The next Sunday, Brandon was again on the wall with a prodigious plum-cake. A regular cut-and-come-again affair: it fell to the ground with a heaviness of sound that beat the falling of Corporal Trim’s hat all to ribbons. To be sure, the corporal’s fell as if there had been a quantity of “clay kneaded in the crown of it,” whilst mine was kneaded with excellent dough. The Sunday after, there was the same appearance, varied with gingerbread, and then—for years, I neither saw, nor heard of him. Poor Joseph was threatened with the constable, and was put to no more expense for cakes for his foster-son.
Chapter Thirteen.
Pray remember the fifth of November—Rumours of wars—Preceded by scholastic elocution, and succeeded by a cold dinner, darkness, and determination.

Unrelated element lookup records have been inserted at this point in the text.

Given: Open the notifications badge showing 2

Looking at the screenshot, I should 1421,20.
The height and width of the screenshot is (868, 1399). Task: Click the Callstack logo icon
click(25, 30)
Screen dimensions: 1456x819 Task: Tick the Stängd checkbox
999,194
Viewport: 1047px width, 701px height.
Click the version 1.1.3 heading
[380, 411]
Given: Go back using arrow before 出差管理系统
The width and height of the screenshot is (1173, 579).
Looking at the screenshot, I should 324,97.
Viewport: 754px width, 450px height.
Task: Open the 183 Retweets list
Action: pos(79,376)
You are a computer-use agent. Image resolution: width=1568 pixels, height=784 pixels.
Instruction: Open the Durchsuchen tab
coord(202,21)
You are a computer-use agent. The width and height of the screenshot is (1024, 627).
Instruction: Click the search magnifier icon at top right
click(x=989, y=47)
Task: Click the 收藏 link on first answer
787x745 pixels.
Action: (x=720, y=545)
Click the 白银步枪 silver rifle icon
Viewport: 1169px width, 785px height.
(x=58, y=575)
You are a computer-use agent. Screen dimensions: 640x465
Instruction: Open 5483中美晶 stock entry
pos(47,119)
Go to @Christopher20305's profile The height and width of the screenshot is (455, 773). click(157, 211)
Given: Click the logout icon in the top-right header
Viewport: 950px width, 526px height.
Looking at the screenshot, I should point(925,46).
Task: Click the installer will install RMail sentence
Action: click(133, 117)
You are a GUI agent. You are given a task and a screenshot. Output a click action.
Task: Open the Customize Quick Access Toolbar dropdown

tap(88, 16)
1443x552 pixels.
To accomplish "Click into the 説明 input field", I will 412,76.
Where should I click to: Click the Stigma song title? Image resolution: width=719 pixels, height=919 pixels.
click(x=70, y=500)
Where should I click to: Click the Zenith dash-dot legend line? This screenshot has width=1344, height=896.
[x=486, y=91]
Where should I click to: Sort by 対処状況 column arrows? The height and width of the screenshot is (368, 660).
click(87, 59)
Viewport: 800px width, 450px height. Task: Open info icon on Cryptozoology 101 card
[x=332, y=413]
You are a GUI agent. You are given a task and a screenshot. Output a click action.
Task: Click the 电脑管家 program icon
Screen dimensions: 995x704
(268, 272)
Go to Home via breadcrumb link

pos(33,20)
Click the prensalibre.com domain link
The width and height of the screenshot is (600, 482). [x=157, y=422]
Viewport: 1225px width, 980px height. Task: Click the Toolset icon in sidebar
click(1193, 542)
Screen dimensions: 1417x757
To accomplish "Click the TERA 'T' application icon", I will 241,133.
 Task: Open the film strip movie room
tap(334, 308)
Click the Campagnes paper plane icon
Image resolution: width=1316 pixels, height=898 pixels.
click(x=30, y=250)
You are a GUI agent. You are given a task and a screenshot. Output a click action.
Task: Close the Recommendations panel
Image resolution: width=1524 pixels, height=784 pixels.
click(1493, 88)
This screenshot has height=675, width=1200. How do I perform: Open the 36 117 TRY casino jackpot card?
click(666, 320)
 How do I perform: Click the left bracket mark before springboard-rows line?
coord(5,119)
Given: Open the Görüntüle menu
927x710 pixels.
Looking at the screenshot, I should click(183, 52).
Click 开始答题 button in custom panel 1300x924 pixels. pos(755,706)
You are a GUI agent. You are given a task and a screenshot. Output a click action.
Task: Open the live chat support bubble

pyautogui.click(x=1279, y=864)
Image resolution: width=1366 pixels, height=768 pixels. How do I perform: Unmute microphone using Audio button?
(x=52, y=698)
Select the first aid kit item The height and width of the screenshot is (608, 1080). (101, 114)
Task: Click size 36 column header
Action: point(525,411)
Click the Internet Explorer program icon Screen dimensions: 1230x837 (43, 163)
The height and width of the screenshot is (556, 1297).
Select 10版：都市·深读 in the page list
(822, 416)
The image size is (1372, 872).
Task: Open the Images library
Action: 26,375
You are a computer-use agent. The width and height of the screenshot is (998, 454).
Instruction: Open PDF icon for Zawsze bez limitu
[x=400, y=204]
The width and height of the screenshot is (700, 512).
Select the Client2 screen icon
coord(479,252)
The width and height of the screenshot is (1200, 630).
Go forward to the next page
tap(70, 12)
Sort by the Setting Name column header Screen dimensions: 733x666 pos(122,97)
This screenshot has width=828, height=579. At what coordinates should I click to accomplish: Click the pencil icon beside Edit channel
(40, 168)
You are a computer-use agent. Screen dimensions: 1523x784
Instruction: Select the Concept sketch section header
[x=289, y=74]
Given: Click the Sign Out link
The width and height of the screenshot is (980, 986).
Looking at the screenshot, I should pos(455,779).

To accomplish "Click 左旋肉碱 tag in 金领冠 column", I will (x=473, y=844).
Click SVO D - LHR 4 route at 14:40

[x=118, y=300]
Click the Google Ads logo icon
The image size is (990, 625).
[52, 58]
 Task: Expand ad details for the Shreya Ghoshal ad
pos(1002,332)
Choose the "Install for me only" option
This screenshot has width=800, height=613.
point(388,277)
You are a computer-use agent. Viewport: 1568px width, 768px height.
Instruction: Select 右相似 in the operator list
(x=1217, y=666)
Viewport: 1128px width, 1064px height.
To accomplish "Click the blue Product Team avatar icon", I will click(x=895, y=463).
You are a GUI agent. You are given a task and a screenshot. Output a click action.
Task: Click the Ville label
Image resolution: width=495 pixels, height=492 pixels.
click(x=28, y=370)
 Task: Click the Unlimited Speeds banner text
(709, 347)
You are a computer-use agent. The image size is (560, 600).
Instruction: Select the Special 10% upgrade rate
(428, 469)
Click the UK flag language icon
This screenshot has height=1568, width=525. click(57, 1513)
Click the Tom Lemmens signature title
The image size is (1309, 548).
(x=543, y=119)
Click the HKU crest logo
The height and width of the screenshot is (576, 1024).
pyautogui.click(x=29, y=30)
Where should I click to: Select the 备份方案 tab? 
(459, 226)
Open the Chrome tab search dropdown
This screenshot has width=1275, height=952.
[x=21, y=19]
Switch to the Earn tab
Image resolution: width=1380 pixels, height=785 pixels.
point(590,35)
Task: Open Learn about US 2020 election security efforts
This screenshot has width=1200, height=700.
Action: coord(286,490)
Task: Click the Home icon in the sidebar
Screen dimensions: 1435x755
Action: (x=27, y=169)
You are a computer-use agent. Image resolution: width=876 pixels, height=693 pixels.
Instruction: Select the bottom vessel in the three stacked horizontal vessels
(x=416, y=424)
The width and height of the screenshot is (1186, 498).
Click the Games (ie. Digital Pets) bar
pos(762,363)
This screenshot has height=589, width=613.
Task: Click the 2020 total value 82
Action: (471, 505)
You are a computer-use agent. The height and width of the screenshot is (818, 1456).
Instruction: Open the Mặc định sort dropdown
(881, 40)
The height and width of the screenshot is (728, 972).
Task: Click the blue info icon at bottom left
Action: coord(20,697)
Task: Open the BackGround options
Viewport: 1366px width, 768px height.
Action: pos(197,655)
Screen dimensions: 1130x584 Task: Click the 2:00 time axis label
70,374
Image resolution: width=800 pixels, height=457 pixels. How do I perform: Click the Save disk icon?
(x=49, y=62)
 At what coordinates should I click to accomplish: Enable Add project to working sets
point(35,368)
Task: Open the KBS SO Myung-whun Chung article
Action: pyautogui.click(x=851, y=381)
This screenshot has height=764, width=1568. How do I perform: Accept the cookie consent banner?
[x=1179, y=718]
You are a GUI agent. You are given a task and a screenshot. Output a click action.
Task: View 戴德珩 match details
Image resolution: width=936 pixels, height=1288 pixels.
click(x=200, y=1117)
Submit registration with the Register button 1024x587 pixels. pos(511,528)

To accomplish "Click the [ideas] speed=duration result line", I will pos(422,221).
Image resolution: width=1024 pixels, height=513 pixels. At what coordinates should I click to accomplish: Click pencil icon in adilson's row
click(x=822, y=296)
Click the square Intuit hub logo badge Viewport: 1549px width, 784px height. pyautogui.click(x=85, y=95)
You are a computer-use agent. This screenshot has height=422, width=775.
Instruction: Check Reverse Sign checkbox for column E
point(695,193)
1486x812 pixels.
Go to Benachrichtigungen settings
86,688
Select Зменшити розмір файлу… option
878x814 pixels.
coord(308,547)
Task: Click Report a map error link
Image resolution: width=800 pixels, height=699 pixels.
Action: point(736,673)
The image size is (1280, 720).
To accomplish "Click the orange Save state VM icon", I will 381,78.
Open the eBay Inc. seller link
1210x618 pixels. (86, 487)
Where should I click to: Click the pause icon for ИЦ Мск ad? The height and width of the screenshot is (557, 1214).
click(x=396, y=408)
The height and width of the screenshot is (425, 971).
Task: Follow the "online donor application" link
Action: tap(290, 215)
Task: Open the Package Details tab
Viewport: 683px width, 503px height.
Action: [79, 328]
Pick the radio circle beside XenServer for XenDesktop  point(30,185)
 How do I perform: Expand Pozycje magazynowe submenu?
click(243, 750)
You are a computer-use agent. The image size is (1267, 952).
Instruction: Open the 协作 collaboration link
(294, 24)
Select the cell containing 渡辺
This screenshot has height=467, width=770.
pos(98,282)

I shall now draw the dolorous recital of what I have termed my epoch of despondency to a close. The fifth of November was approaching; I had been at school nearly two years, and had learned little but the hard lesson “to bear,” and that I had well studied. I had, as yet, made no friends. Boys are very tyrannical and very generous by fits. They will bully and oppress the outcast of a school, because it is the fashion to bully and oppress him—but they will equally magnify their hero, and are sensitively alive to admiration of feats of daring and wild exploit. With them, bravery is the first virtue, generosity the second. They crouch under the strong for protection, and they court the lavish from self-interest. In all this they differ from men in nothing but that they act more undisguisedly. Well, the fifth of November was fast approaching, on which I was to commence the enthusiastic epoch of my schoolboy existence. I was now twelve years of age. Almost insensible to bodily pain by frequent magisterial and social thrashings, tall, strong of my age, reckless, and fearless. The scene of my first exploit was to be amidst the excitement of a “barring out,” but of such a “barring out” that the memory of it remains in the vicinity in which it took place to this day.